▶ TEXT PASSAGE
At Amazon there isn’t a specific playbook, or boxes you need to check to get promoted. We’re pretty flat, so people tend to stay at each level for a while and you end up developing quite a body of work at each level. This is also why it can be a bit difficult to point to a formula or strategy. I think in my case in particular, it helped that I was working on a super high-visibility product like Fire TV that has been so fundamental to one of Amazon’s biggest businesses, its devices.
I think I was handed a good opportunity, and I think where I was able to turn that into a success and a fast promotion is that I really dove in and took ownership of it. You have a roughly defined scope of work that you’re working on — like, in my case, it was all about owning the launch and tying together a lot of different teams to make sure that we had everything squared away in order to sell the product and have the best customer experience possible, have the plans in place to pull demand levers and respond to customer feedback.

▶ DIRECTIVE 1
In the passage about promotion at Amazon, swap "launch" for "rollout" and write out the part starting with "I think I was" and going on through "to customer feedback.".

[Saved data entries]
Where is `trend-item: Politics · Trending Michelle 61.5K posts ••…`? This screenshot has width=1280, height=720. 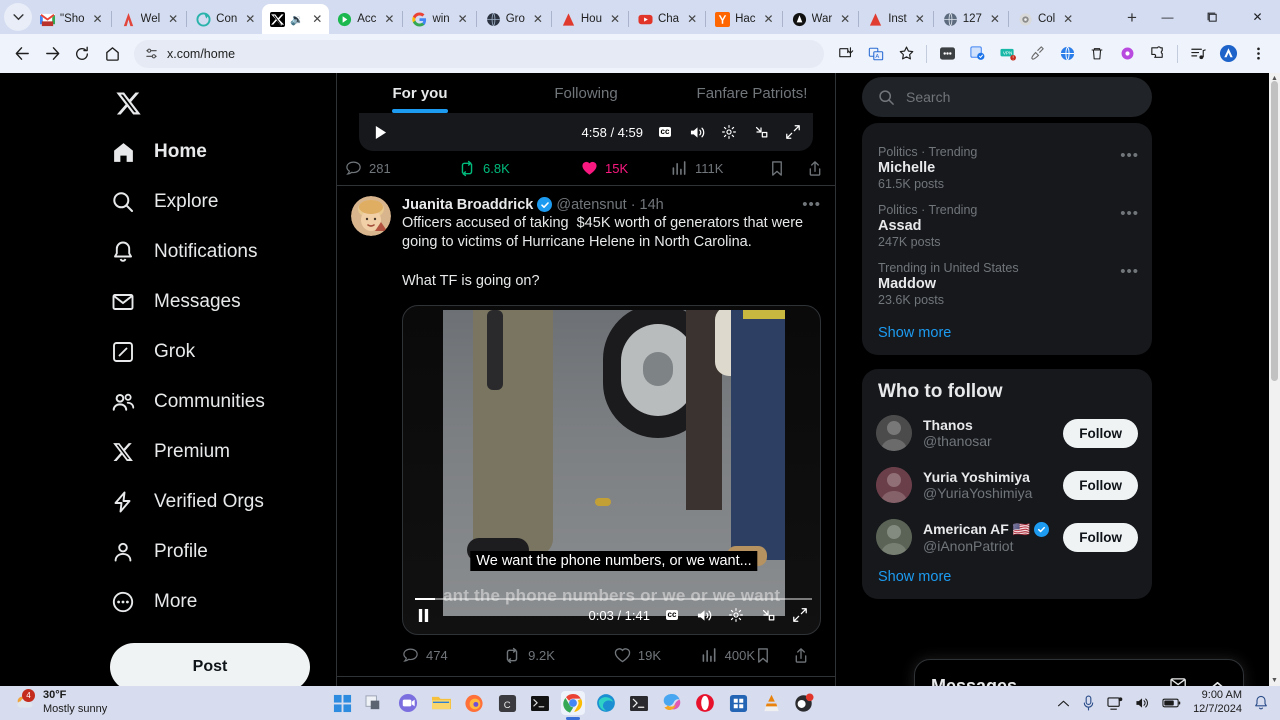
trend-item: Politics · Trending Michelle 61.5K posts ••… is located at coordinates (1007, 164).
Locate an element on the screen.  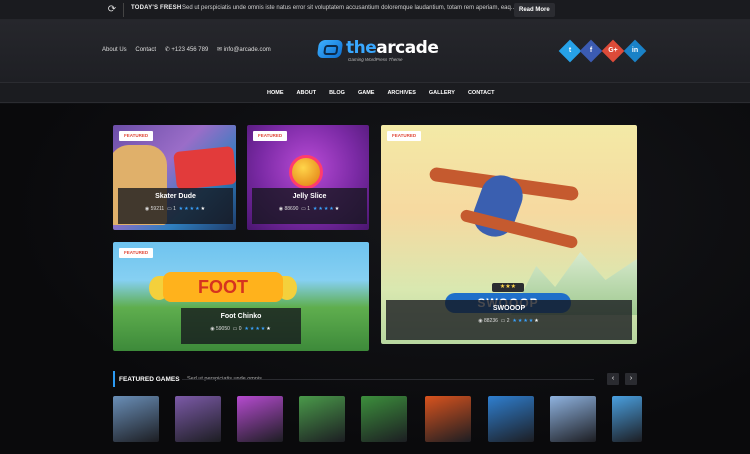
card-info: Jelly Slice ◉ 88690 ▭ 1 ★★★★★ is located at coordinates (310, 206).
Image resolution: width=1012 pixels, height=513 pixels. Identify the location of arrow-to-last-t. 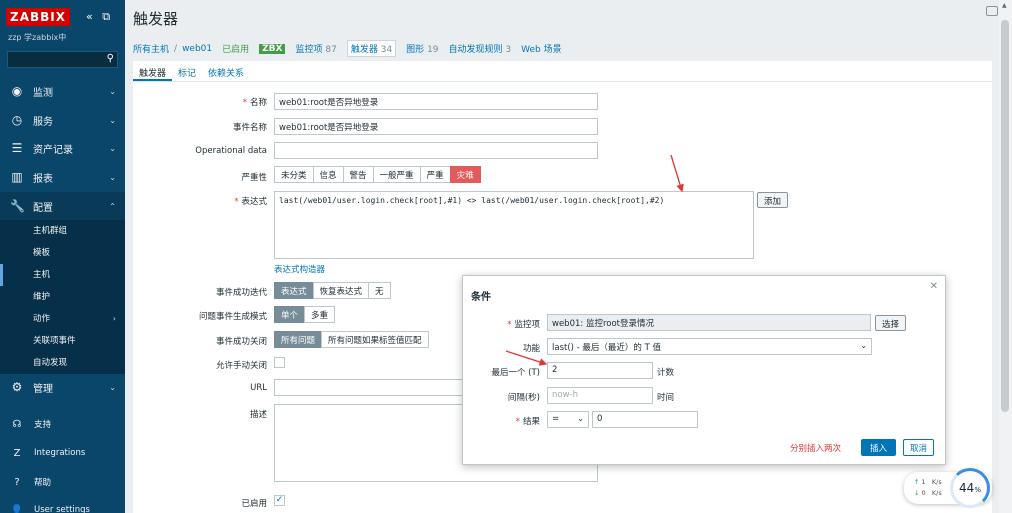
(526, 358).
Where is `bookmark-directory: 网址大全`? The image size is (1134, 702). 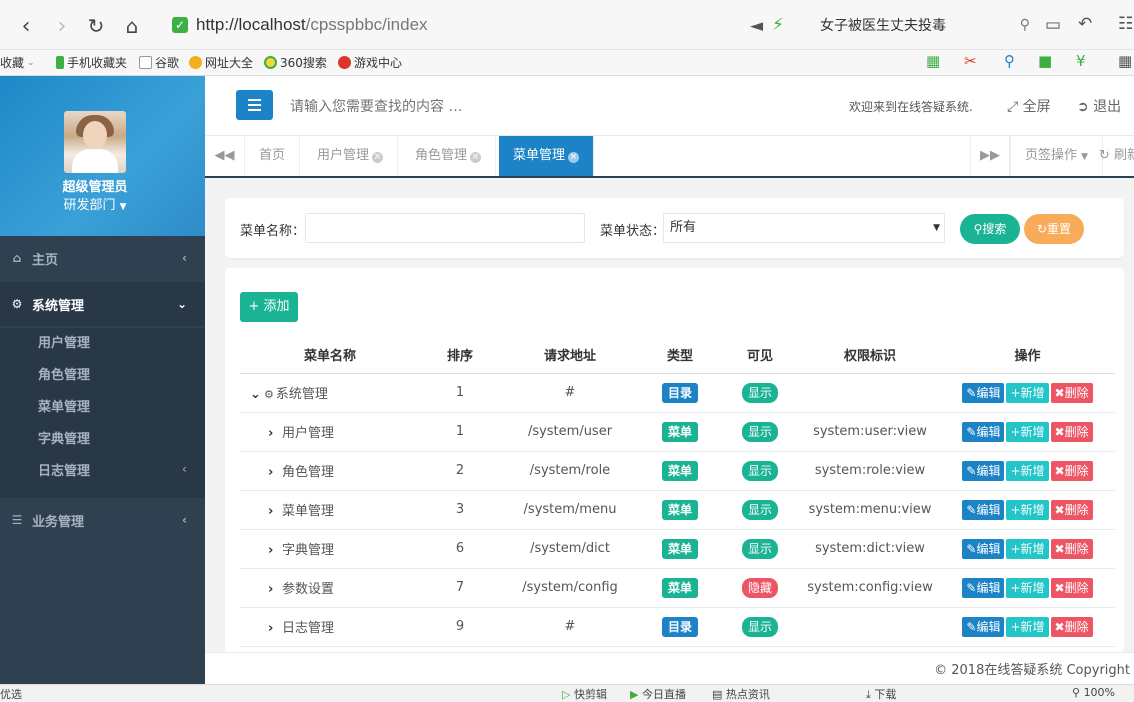 bookmark-directory: 网址大全 is located at coordinates (221, 62).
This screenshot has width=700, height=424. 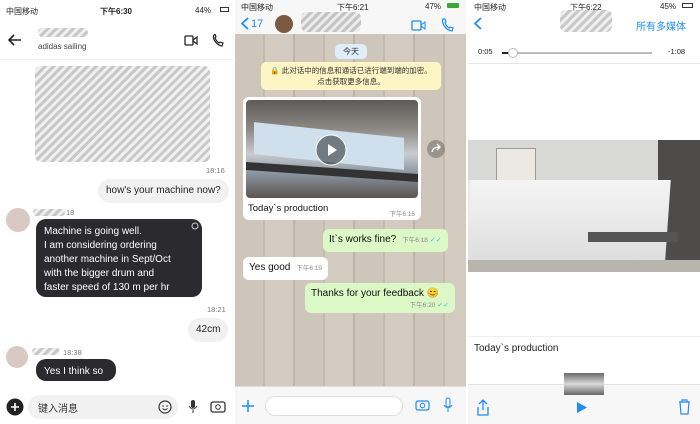 I want to click on chat-header: adidas sailing, so click(x=116, y=41).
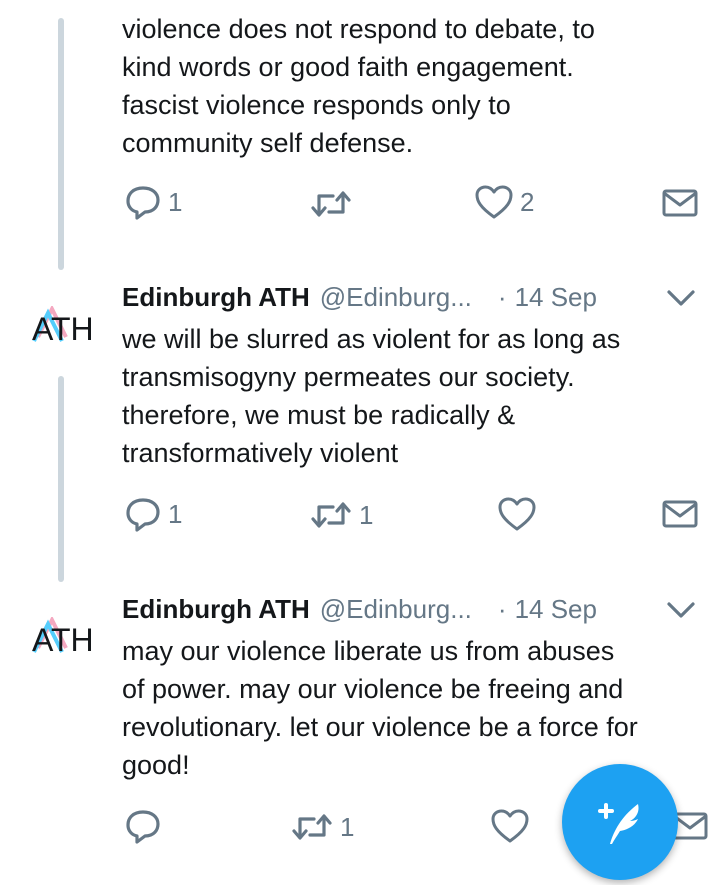 The height and width of the screenshot is (885, 718). I want to click on retweet-button, so click(334, 204).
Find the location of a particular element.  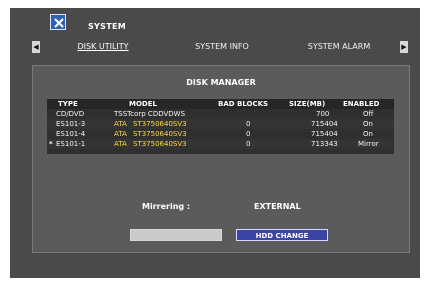

column-enabled: ENABLED is located at coordinates (362, 104).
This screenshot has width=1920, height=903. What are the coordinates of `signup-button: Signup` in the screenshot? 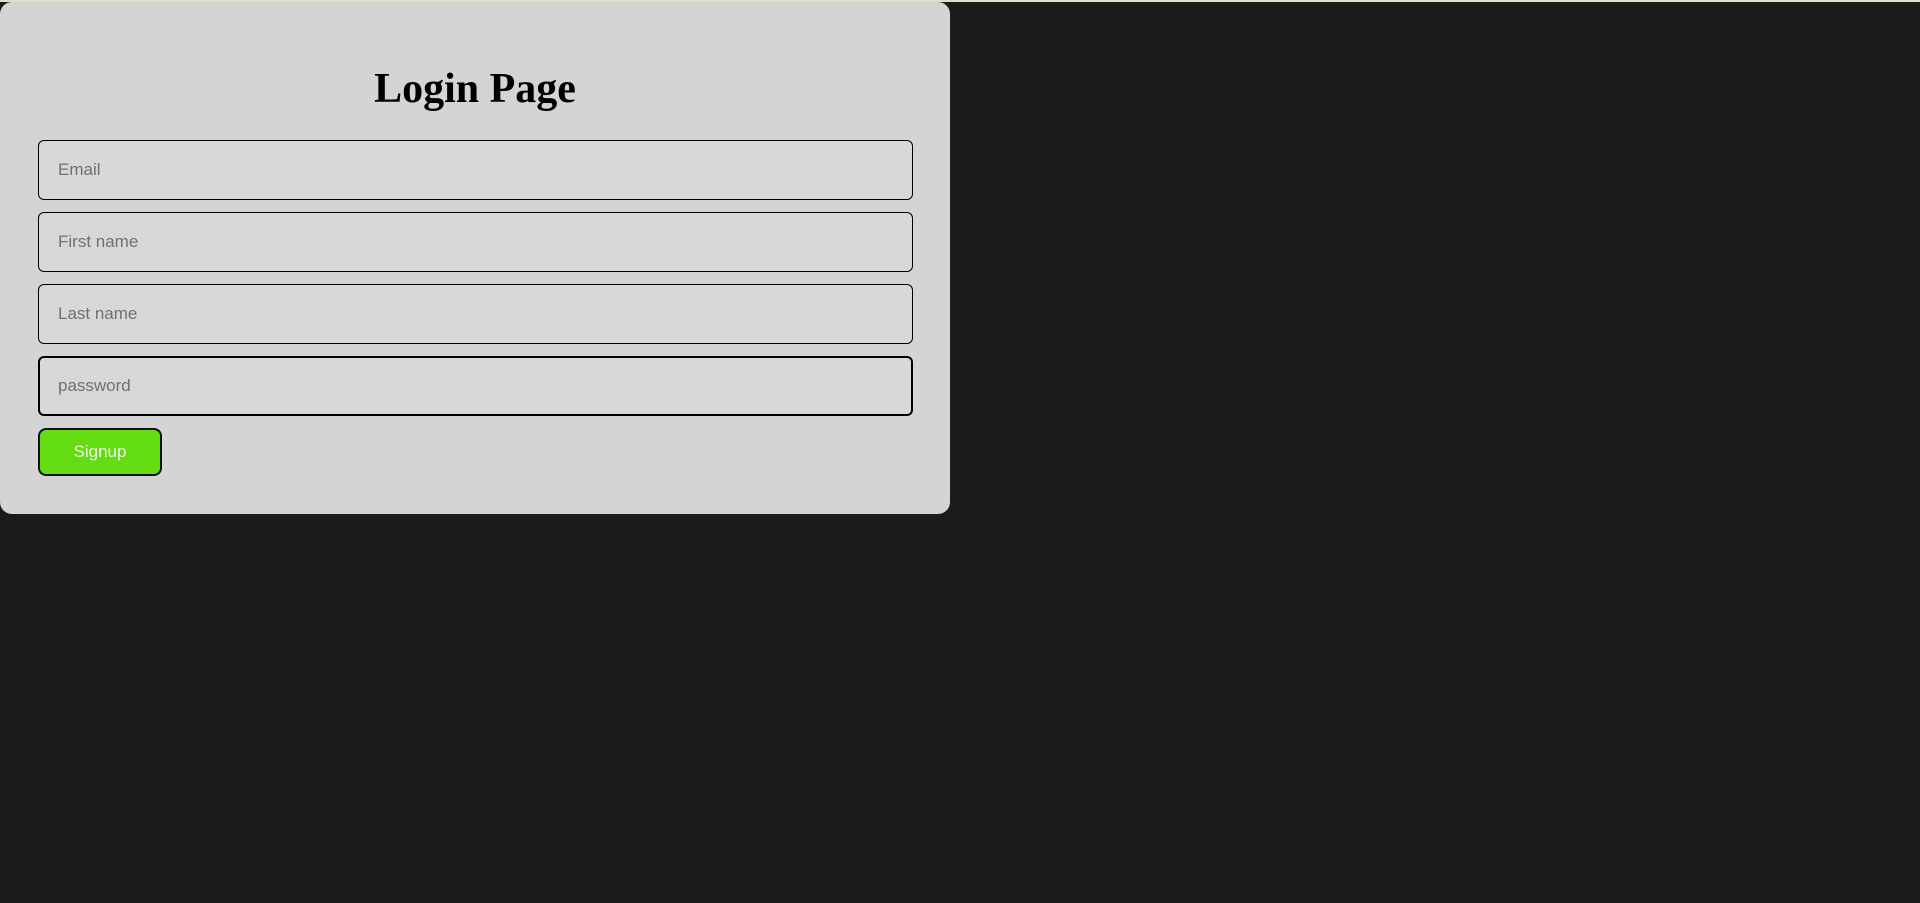 It's located at (100, 452).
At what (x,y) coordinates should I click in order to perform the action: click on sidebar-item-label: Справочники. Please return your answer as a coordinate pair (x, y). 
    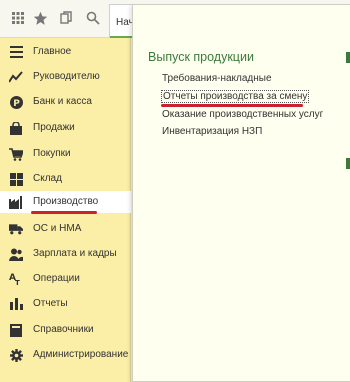
    Looking at the image, I should click on (64, 330).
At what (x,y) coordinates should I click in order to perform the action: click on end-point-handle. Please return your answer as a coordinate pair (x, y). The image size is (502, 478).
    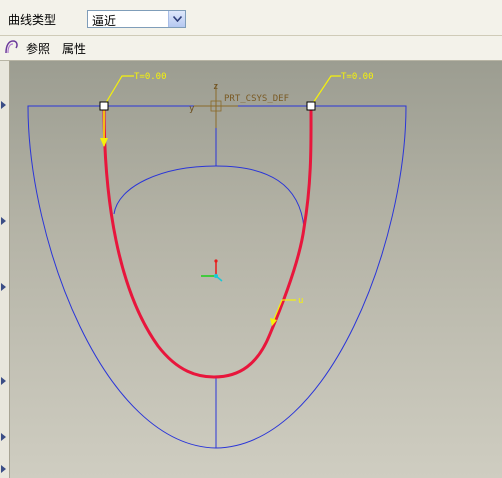
    Looking at the image, I should click on (311, 106).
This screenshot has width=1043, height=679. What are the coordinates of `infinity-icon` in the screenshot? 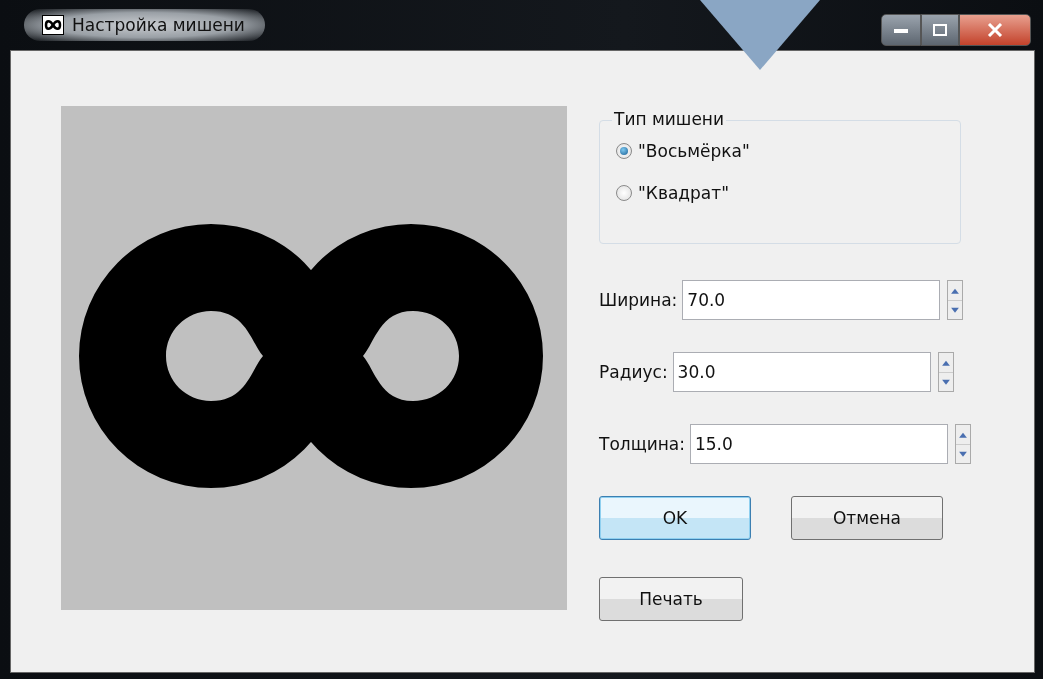 It's located at (53, 25).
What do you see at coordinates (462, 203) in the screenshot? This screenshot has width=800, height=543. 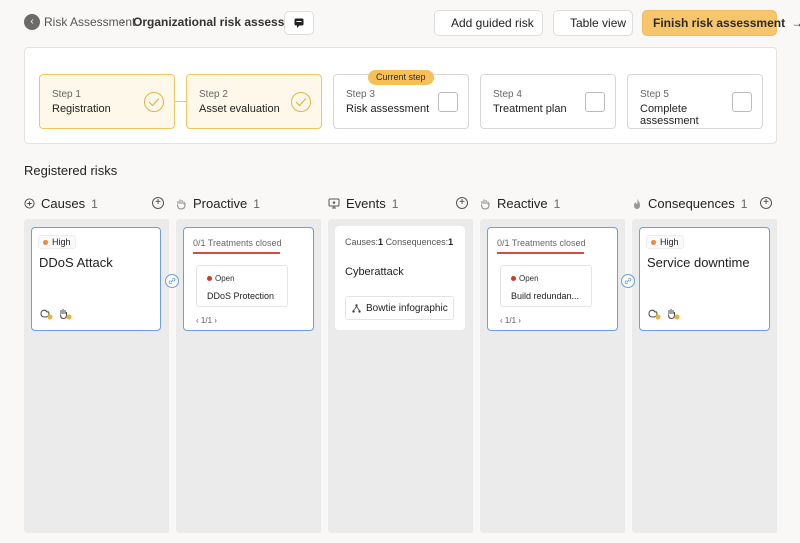 I see `add-event-button: +` at bounding box center [462, 203].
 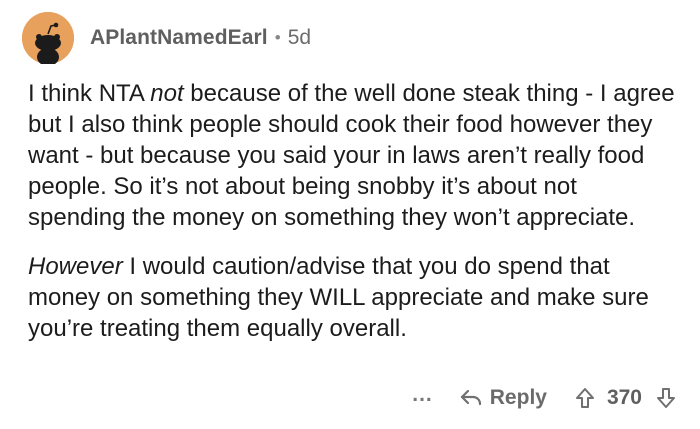 I want to click on emphasis-text: not, so click(x=167, y=94).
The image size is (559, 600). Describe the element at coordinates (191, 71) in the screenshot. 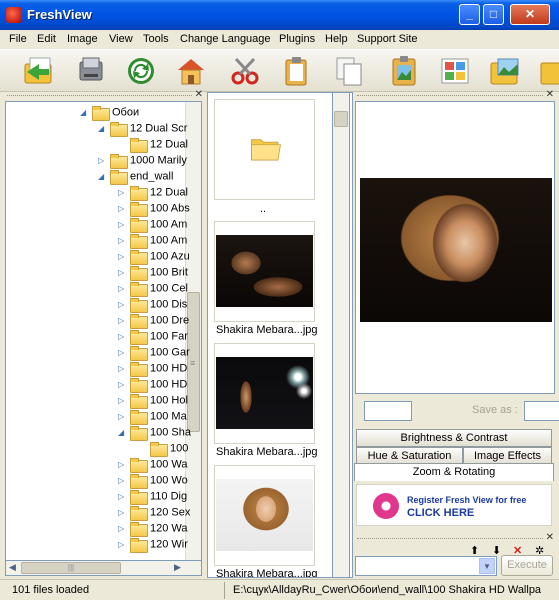

I see `home-button` at that location.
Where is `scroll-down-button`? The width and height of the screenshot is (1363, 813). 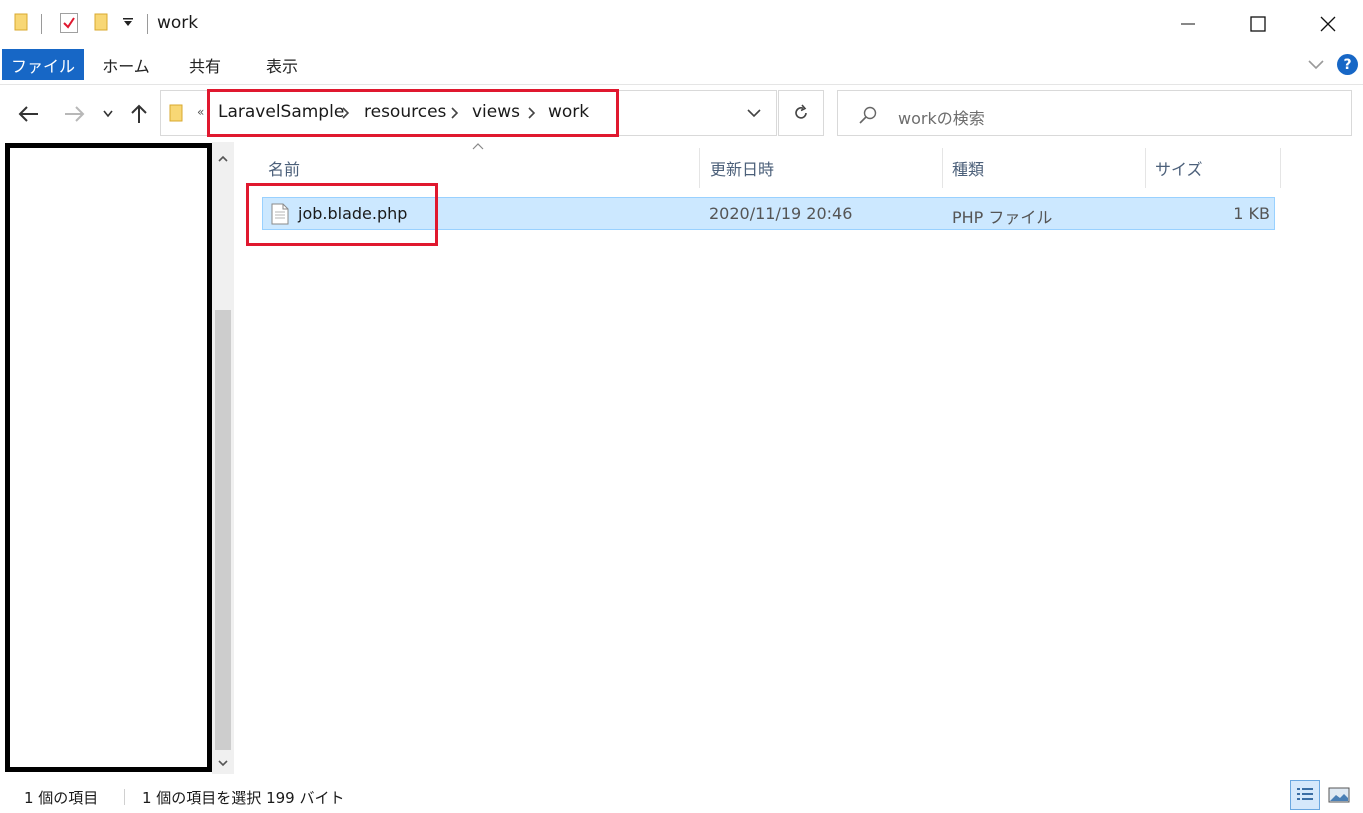 scroll-down-button is located at coordinates (223, 763).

▶ DIRECTIVE 2
Reproduce the saved data entries exactly, from their first line through the line with "trend-item: Politics · Trending Michelle 61.5K posts ••… is", including that line. Leave the pictures out.

▶ EXERCISE RESPONSE 1
I think I was handed a good opportunity, and I think where I was able to turn that into a success and a fast promotion is that I really dove in and took ownership of it. You have a roughly defined scope of work that you’re working on — like, in my case, it was all about owning the rollout and tying together a lot of different teams to make sure that we had everything squared away in order to sell the product and have the best customer experience possible, have the plans in place to pull demand levers and respond to customer feedback.

▶ EXERCISE RESPONSE 2
Where is `trend-item: Politics · Trending Michelle 61.5K posts ••…`? This screenshot has width=1280, height=720. 
trend-item: Politics · Trending Michelle 61.5K posts ••… is located at coordinates (1007, 164).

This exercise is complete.